--- Passage ---
_ _ _ _
What do you think of this situation? For two years I’ve been seeing one man. When we started, we were both involved elsewhere. He has a lot of women friends (several ex-girlfriends, one ex-wife). When we started, it was the loveliest, most romantic four months of a relationship I’d ever known. He said he had never been in love like this. (He was 50 at that time.) He has sworn over and over that I am his only lover. Knowing his track record of juggling women, I was always skeptical, yet I wanted to believe. Adding to my skepticism were the facts that during the last year and a half, on weekends (he cares for his invalid mother) he would shut off his cell phone, becoming unavailable to me; in public, his tongue literally hangs out when an attractive woman is near; we don’t go out in public unless we are out of town; and after two years with him, I have gone to only one business function with him—at which he kissed a female business associate on the inside of the wrist. Recently, he tells me, he’s been having an affair with his ex-wife, which he tells me I need to accept because she’s the mother of their child and she helps him with his mother and his mother’s properties. I accepted the affair because I wanted to be loving and understanding. What do you think a guy like this is thinking?  

—Hope I’m Not Making a Mistake

Dear Hope,

Prudie guesses this guy is thinking he’s got a live one on the string … a woman who will put up with absolutely anything. He also might be thinking he’s God’s gift to everybody, so who are you to complain? If your idea of a wonderful romance is to tolerate a wrist-kissing, two-timing, manipulative jerk whose tongue hangs out at the sight of a skirt and who will only see you in public out of town (!), then you should just continue to take what you can get. Prudie would not be surprised, by the way, if this low-life were married … perhaps to his “invalid mother”?

—Prudie, untrustingly

Dear Prudence,

My boyfriend of almost a year (and friend of several years prior to dating) is on a two-week business/pleasure trip to Europe. I have not heard from him by phone or e-mail during this time. Yesterday I told a mutual friend I was getting concerned/angry about not hearing from him (mainly angry), assuming he is just too self-absorbed to bother to pick up the phone and let me know he’s all right. Since part of his trip takes him to the home turf of a much younger, very beautiful woman he dated two years ago (she dumped him for someone else), our friend asked if he was going to see her on this trip. I responded that my boyfriend no longer knew where she was. At that point, the friend said that wasn’t true—that the ex-girlfriend had initiated e-mail contact with my boyfriend in May, so he is well aware of where she is. I am wondering how to react when my boyfriend gets home—first, how to address the fact that he didn’t bother to contact me for two weeks, and second, how to raise the issue of whether he saw this woman he’s been telling me is out of his life.
_ _ _ _
--- Data ---
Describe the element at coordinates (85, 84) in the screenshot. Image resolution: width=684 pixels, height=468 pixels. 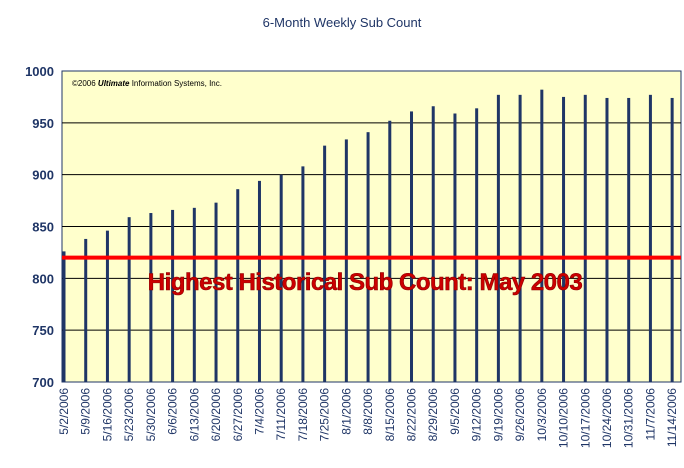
_ _ _ _
--- Check your understanding ---
**1.** Answer these about the advice column, one per line:
(a) How old was the man in the first letter when the relationship began?
(b) How long is the boyfriend's trip to Europe in the second letter?
(c) In what month did the ex-girlfriend start e-mailing the boyfriend?
**2.** Carry on the advice column from the point where it stops.

--- Answer set ---
**1.**
(a) 50
(b) Two weeks
(c) May

**2.**
—Feeling Like a Fool  

Dear Feel,

It’s certainly Bad Boyfriend Week at Prudie’s, isn’t it? As to what to do, try the following. Upon his return, ask casually, and with no heat, about the absence of communication during his trip. Then inquire if he saw the old flame … the younger, very beautiful one. If he trots out the I-don’t-even-have-her-e-mail-address, and  his reason for no contact sounds lame, you will know this jig is up. Good judgment would suggest that, even if he fesses up and begs your forgiveness, his word is no good, and he’d be a poor bet for the long haul.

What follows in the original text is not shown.